The practice of meditation itself is not anymore inherently religious than the instinctive and empty prayers that even devout atheists often make. These “prayers” rarely have any actual religion behind them or are truly directed at a deity. Silent pleas such as “please let me make it to work on time,” are not usually actual prayers, and people of every religion tend to make them. They are almost instinctive. No one would claim, however, that hoping that your boss did not notice you sneaking into work late would qualify as implying any kind of religious belief or that your “prayer” was a religious practice.Meditation works very much like prayer in this way. A person can pray and use it as a way to communicate with the deity or deities in which they believe. They could also simply be hoping to make the green light or desperately hunting for their keys when they are running late. In the same way, a person can use meditation to connect with a wider world than this material one, or it could simply be a way for you to clear your head and relax. What meditation means depends on each individual person.
As a religious or spiritual practice, meditation has a very long history. It has been practiced for millennia by Eastern religions such as Buddhism and Hinduism. In both religions, it was seen as having extraordinary spiritual benefits. For some Hindu sects, meditation was seen as a way to balance and open the various chakras found in the body. Only when the various chakras in the body were in harmony could a person expand their consciousness and achieve moksha or liberation from the suffering of samsara, the cycle of birth, death and rebirth. In many cases, Hindus combined meditation with mantras, syllables or words that did not necessarily have any particular linguistic meaning but were used to focus a person’s mind and guide their meditation. Hinduism also created the practice of using specific poses and movements to guide a person’s meditation. This eventually became yoga, the Hindu version of which is very different from the type of yoga practiced in gyms all across the West.
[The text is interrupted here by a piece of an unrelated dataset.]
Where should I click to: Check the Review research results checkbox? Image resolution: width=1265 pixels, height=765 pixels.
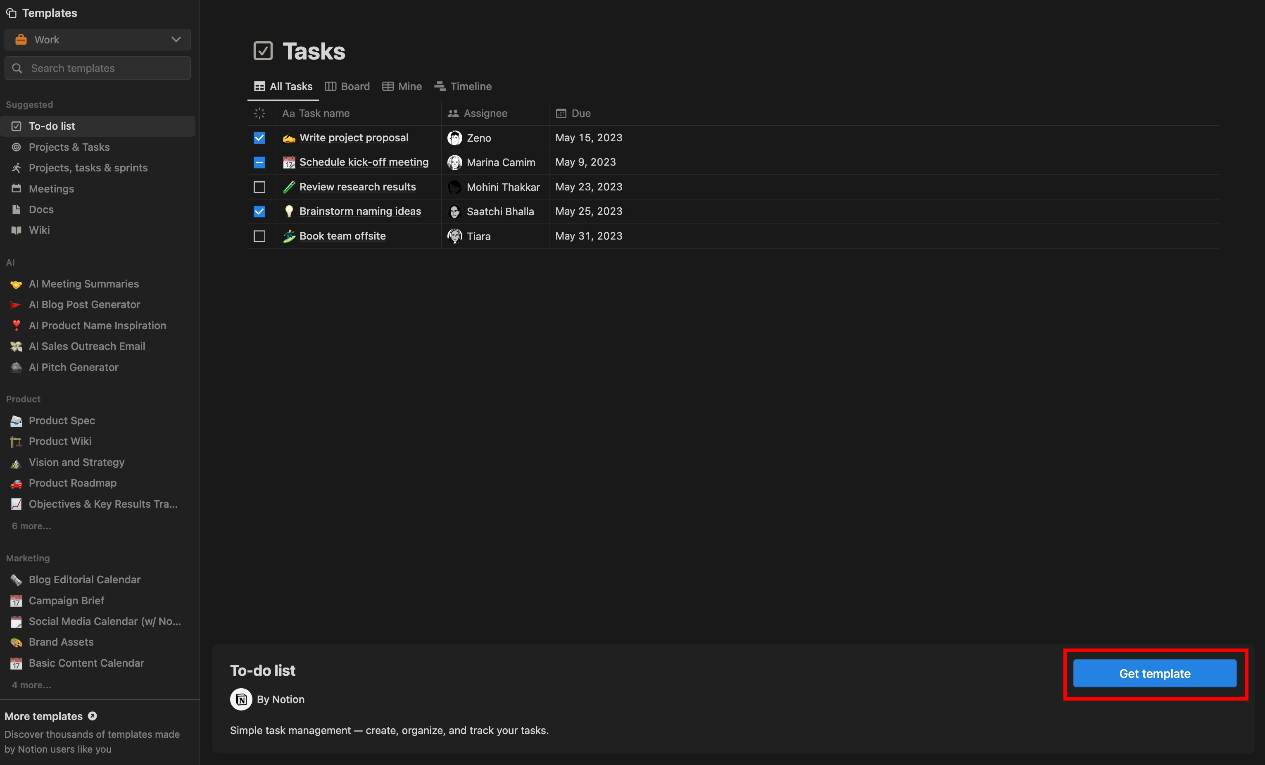click(259, 187)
Buddhist meditation is closer to what most people in the West practice. Buddhist meditation more commonly focuses on having a person attempt to clear their mind while sitting in the classical lotus position that has become shorthand for meditation across the world. Buddhism also has forms of meditation that rely on koans, paradoxes or riddles that are deliberately set up to be impossible to solve through logic. Such riddles are believed to eventually push a person past their current mental limitations and help provoke enlightenment. Regardless of which form is practiced, Buddhist meditation also has the end goal of reaching enlightenment. Although Western meditation practices may clear someone’s mind or leave them better able to rise above the daily irritations that surround them, most people who practice meditation in the West are not aiming to escape samsara and achieve nirvana or become a bodhisattva in order to help others achieve enlightenment.
Meditation is not solely the domain of Eastern religions. Christians have practiced forms of meditation since the Middle Ages, but Christian meditative practices began as early as the 4th century. Jewish meditation is even older. Merkavah-Heichalot mysticism sought to elevate the soul through meditative means and has been referenced in Talmudic accounts while the better known Kabbalah practices emerged in the 11th century.
Despite its long history as a religious practice, meditation does not have to be religious in nature. A person who is not religious or does not wish to include meditation in their religious practice could easily still meditate. Rather than focusing on connecting to a wider world, reaching God or improving their own spirituality, they might focus on clearing their mind or using meditation for its stress relieving properties. On the flip side, someone who is religious might benefit from including meditation in their spiritual practices.
Meditation in and of itself is not inherently religious. The practice began in multiple religions independently and was born out of a desire to either better know God or to reach enlightenment. As such, meditation often has a spiritual element to it. That said, a person does not have to be religious to meditate, and someone who is religious does not have to treat meditation as a spiritual practice. That is part of the beauty of meditation. It really is what you make of it.